How to Migrate PostgreSQL to MongoDB With Confluent Kafka
Rate this tutorial
In today's data-driven world, businesses are continuously seeking innovative ways to harness the full potential of their data. One critical aspect of this journey involves data migration – the process of transferring data from one database system to another, often driven by evolving business needs, scalability requirements, or the desire to tap into new technologies.
In this era of digital transformation, where agility and scalability are paramount, organizations are increasingly turning to NoSQL databases like MongoDB for their ability to handle unstructured or semi-structured data at scale. On the other hand, relational databases like PostgreSQL have long been trusted for their robustness and support for structured data.

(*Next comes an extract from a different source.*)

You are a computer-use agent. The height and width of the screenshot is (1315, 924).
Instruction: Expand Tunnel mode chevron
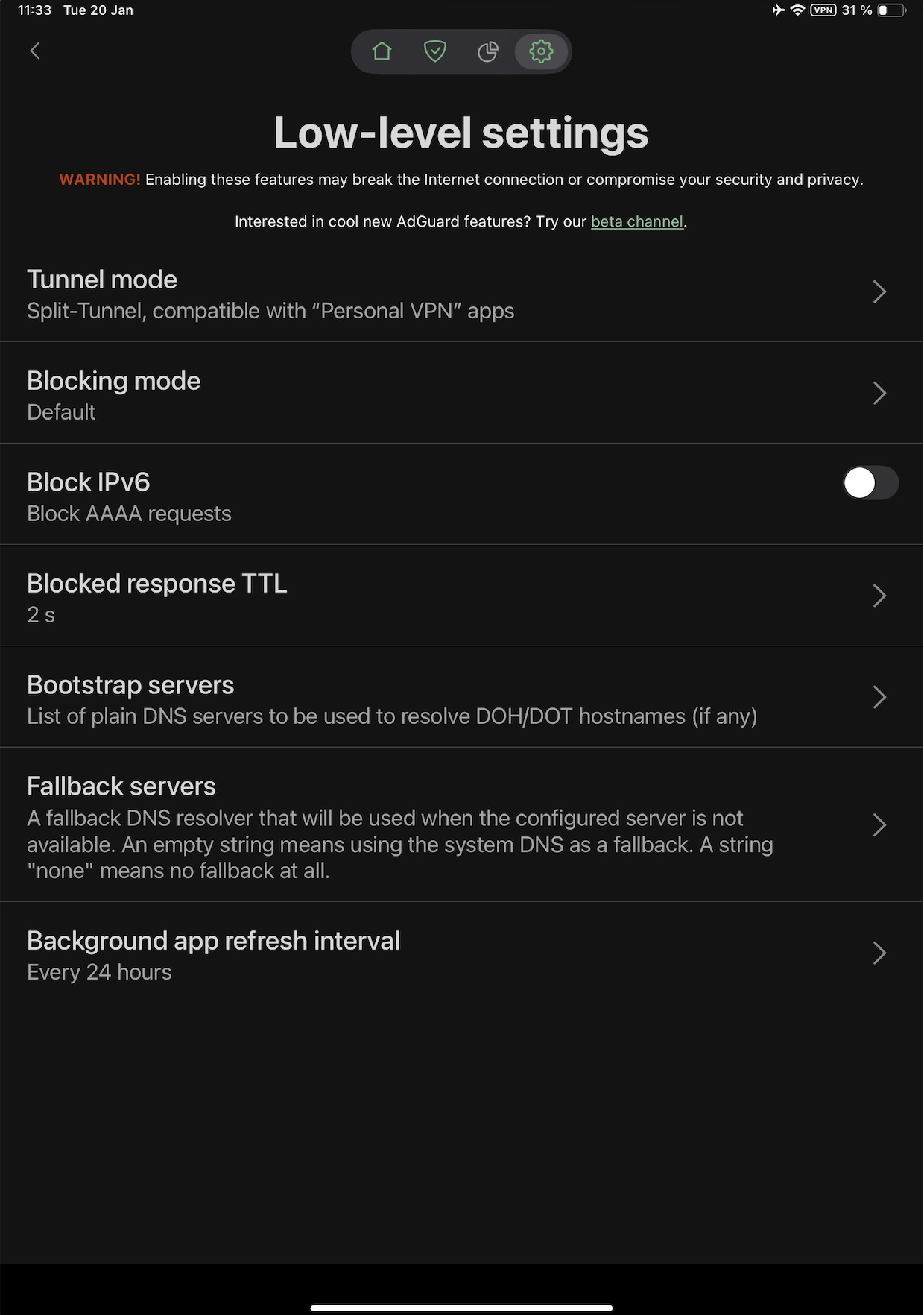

As businesses strive to strike the right balance between the structured and unstructured worlds of data, the question arises: How can you seamlessly migrate from a relational database like PostgreSQL to the flexible documented-oriented model of MongoDB while ensuring data integrity, minimal downtime, and efficient synchronization?
The answer lies in an approach that combines the power of Confluent Kafka, a distributed streaming platform, with the agility of MongoDB. In this article, we'll explore the art and science of migrating from PostgreSQL to MongoDB Atlas, leveraging Confluent Kafka as our data streaming bridge. We'll delve into the step-by-step tutorial that can make this transformation journey a success, unlocking new possibilities for your data-driven initiatives.
Apache Kafka is an open-source distributed streaming platform developed by the Apache Software Foundation that is designed to handle real-time data streams.
To understand Kafka, imagine a busy postal system in a bustling city. In this city, there are countless businesses and individuals sending packages and letters to one another, and it's essential that these messages are delivered promptly and reliably.
Apache Kafka is like the central hub of this postal system, but it's not an ordinary hub; it's a super-efficient, high-speed hub with a memory that never forgets. When someone sends a message (data) to Kafka, it doesn't get delivered immediately. Instead, it's temporarily stored within Kafka's memory. Messages within Kafka are not just one-time deliveries. They can be read and processed by multiple parties. Imagine if every package or letter sent through the postal system had a copy available for anyone who wanted it. This is the core concept of Kafka: It's a distributed, highly scalable, and fault-tolerant message streaming platform.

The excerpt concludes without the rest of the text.